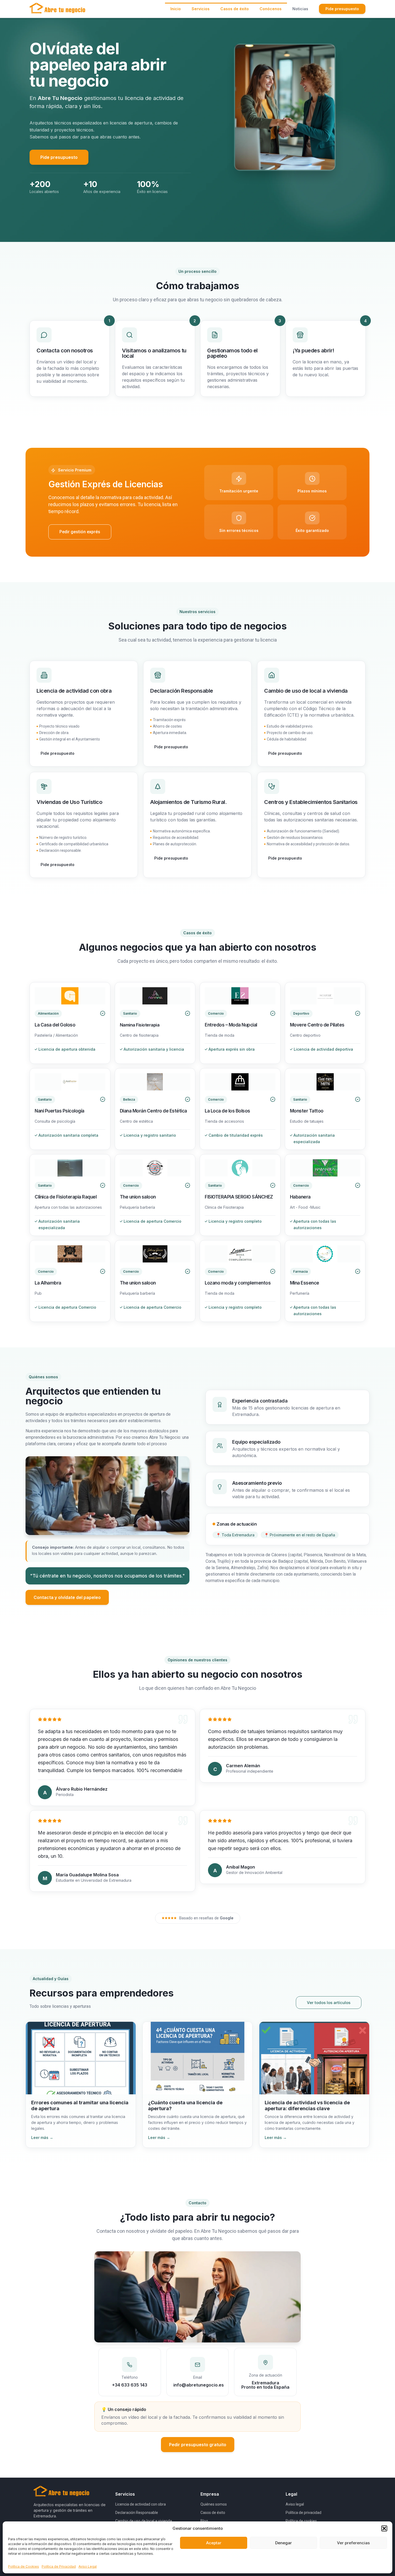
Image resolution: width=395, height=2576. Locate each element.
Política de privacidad (303, 2512)
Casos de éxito (212, 2512)
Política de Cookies (23, 2566)
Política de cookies (301, 2521)
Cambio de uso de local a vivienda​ (143, 2521)
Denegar (283, 2542)
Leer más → (42, 2137)
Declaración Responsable (136, 2512)
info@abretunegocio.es (198, 2385)
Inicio (175, 8)
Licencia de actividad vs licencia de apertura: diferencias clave (307, 2105)
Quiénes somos (213, 2504)
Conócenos (271, 8)
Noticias (300, 8)
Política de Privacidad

◆ Instructions for the task:
Everything in the entries above, apart from the images, should be printed exactly.

◆ Written reply:
Image resolution: width=395, height=2576. Locate each element.
Política de privacidad (303, 2512)
Casos de éxito (212, 2512)
Política de Cookies (23, 2566)
Política de cookies (301, 2521)
Cambio de uso de local a vivienda​ (143, 2521)
Denegar (283, 2542)
Leer más → (42, 2137)
Declaración Responsable (136, 2512)
info@abretunegocio.es (198, 2385)
Inicio (175, 8)
Licencia de actividad vs licencia de apertura: diferencias clave (307, 2105)
Quiénes somos (213, 2504)
Conócenos (271, 8)
Noticias (300, 8)
Política de Privacidad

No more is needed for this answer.